Effectiveness and safety of anti-tumour necrosis factor therapy with certolizumab pegol observed in real-life rheumatoid arthritis patients in Germany: results from the non-interventional FαsT study.

OBJECTIVES: To report the tolerability and effectiveness of certolizumab pegol (CZP) for the treatment of patients with active rheumatoid arthritis (RA) in a routine clinical practice setting. METHODS: FαsT (NCT01069419) was a non-interventional, observational 104-week (wk) study performed at 163 sites in Germany. RA patients were treated according to the treating physician's discretion. Clinical remission (DAS28-CRP<2.6) at wk 104 was the primary endpoint of the study. Remission data based on ESR (DAS28-ESR<2.6) were also assessed.
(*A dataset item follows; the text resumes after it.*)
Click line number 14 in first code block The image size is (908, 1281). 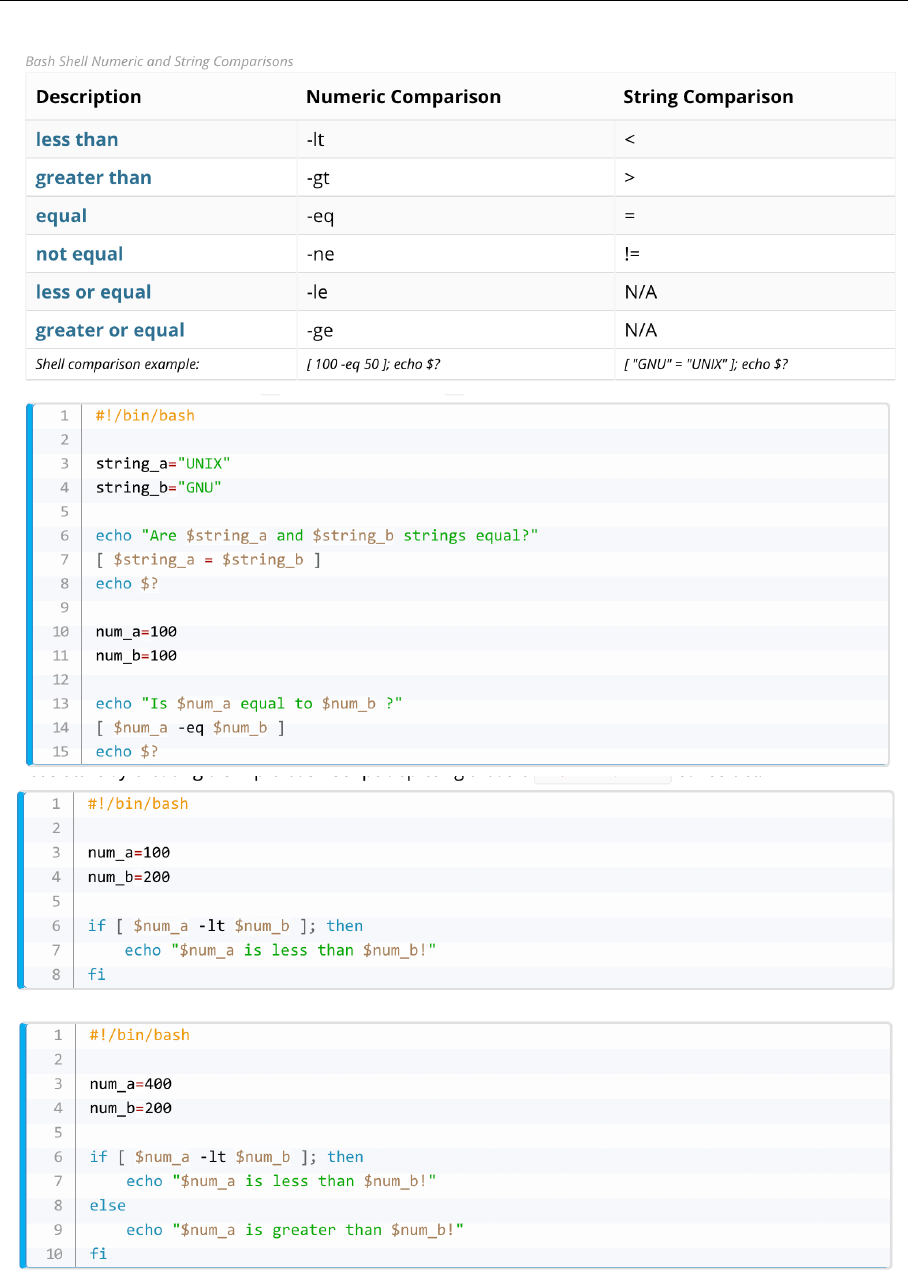(x=60, y=728)
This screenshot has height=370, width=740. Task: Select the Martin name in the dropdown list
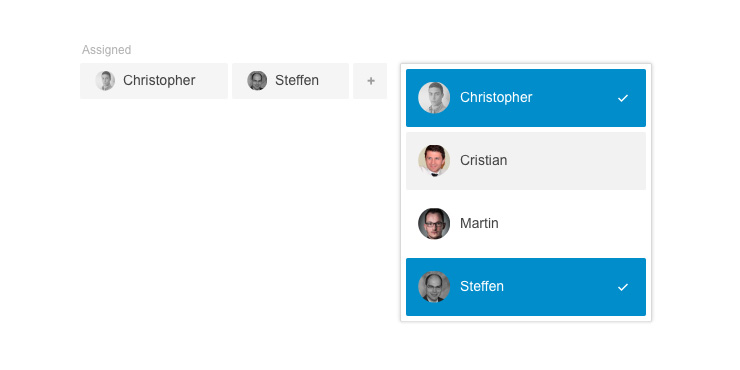click(x=479, y=223)
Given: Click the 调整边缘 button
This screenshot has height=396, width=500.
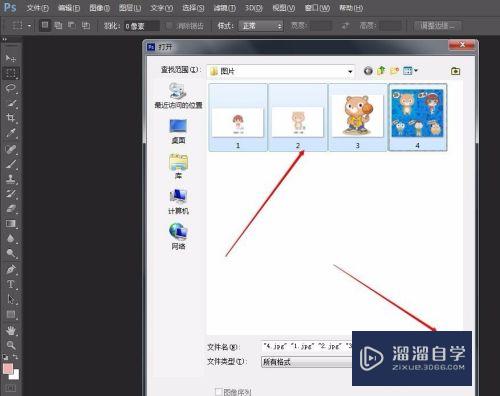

Secondary endpoints included the effect of CZP treatment on pain, physical function and disease activity. Safety data were collected at all study visits. RESULTS: 1,117 patients were enrolled in the FαsT study (78% female, mean age: 55 years). Rapid responses were observed at wk 6 (18.7% and 12.9% patients in DAS28-CRP and DAS28-ESR remission, respectively) with improvements sustained over 2 years (20.0% and 13.9% patients achieved DAS28-CRP and DAS28-ESR remission, respectively at wk 104). Anti-TNF naive patients exhibited greater improvements than anti-TNF experienced patients (mean DAS28-ESR change from baseline [CfB] -1.3, -1.5 and -1.7 for patients with ≥2, 1 and no anti-TNFs, respectively at wk104). Improvements were reported in all secondary endpoint measures. 1,111 patients were exposed to CZP for a total of 1,538 patient-years during the study. 2,000 treatment-emergent adverse events (TEAEs) were reported in 745 patients (67.1%); 9 (0.8%) experienced TEAEs with fatal outcome. CONCLUSIONS: CZP demonstrated efficacy and safety outcomes reflective of those observed in trial settings. Rapid reductions in disease activity and improvements in physical function were maintained up to wk 104.